Instructions to follow:
Which lines below contain "computer"? Pull them out.

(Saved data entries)
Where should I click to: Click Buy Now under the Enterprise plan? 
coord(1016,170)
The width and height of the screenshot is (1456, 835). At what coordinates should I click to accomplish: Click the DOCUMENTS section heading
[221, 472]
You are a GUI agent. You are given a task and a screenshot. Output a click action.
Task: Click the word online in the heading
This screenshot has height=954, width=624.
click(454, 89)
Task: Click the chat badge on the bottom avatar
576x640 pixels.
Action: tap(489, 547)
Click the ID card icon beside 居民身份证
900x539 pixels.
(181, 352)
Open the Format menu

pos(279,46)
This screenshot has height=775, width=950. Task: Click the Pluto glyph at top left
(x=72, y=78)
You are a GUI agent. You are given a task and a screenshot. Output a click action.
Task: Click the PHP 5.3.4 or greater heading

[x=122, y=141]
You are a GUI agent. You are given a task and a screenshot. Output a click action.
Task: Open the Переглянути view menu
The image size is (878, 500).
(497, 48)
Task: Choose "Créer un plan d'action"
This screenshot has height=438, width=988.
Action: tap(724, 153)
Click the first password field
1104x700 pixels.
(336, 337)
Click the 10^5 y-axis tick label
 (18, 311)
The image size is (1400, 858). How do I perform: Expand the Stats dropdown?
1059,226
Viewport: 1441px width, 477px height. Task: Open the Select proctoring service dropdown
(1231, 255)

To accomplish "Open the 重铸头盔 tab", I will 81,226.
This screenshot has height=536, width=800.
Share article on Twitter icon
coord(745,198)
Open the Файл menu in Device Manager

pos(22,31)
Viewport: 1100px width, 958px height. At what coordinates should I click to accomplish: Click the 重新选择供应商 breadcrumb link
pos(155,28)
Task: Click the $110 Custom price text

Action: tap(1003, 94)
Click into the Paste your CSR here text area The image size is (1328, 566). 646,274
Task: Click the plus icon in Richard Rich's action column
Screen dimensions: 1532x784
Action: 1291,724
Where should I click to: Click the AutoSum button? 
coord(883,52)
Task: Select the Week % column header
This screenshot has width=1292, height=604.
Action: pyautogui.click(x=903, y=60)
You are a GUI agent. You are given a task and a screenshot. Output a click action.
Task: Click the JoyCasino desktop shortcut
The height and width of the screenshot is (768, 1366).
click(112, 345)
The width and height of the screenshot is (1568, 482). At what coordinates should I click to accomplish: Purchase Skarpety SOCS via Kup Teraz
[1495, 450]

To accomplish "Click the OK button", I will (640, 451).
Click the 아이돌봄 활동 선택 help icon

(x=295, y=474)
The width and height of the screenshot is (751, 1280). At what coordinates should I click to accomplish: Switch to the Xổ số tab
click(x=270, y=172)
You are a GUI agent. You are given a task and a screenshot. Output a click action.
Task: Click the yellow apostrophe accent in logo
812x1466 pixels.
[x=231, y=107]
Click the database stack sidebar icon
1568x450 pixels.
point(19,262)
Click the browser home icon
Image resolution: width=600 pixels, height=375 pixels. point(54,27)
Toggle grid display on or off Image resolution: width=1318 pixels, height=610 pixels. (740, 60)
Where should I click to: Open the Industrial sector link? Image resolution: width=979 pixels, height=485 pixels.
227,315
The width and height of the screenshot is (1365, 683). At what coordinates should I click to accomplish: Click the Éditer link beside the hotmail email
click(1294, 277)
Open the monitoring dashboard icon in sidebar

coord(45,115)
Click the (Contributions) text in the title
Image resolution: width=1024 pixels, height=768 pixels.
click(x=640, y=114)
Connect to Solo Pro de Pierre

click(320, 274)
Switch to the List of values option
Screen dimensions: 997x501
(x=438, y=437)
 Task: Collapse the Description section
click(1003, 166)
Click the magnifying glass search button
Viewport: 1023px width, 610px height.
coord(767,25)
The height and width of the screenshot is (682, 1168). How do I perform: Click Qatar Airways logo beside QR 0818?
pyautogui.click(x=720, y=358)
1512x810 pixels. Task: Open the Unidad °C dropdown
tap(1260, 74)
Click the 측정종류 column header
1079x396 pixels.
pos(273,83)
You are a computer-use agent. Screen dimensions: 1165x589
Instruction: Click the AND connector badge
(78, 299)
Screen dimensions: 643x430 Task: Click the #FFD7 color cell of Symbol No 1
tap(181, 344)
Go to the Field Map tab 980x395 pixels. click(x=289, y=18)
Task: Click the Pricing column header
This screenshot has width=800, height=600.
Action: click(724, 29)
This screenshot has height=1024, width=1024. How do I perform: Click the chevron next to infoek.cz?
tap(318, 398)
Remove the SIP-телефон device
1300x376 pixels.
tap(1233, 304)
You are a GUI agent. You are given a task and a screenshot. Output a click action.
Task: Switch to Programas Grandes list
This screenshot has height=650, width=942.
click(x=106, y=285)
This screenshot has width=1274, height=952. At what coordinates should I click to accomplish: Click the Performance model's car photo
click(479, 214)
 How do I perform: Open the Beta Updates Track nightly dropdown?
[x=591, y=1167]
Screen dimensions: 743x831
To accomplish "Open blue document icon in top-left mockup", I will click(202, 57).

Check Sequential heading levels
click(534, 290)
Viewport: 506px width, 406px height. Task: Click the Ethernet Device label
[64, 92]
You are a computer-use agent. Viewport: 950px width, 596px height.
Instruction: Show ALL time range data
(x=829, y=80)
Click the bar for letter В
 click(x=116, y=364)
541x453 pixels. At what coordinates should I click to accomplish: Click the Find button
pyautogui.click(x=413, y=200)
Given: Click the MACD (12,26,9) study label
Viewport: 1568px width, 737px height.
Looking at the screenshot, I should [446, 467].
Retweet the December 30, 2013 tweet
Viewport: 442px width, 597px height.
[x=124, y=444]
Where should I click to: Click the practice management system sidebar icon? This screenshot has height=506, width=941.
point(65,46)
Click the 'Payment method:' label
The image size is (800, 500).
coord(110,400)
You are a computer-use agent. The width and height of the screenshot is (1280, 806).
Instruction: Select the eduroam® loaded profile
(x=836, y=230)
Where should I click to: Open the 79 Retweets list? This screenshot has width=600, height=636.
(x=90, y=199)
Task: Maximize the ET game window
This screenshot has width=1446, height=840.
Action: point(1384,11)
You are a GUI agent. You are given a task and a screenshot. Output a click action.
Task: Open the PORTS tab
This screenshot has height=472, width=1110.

Response for this exercise:
You are a computer-use agent. Screen dimensions: 1165x589
You are a computer-use agent. Viewport: 950px width, 596px height.
You are a computer-use agent. The width and height of the screenshot is (1280, 806).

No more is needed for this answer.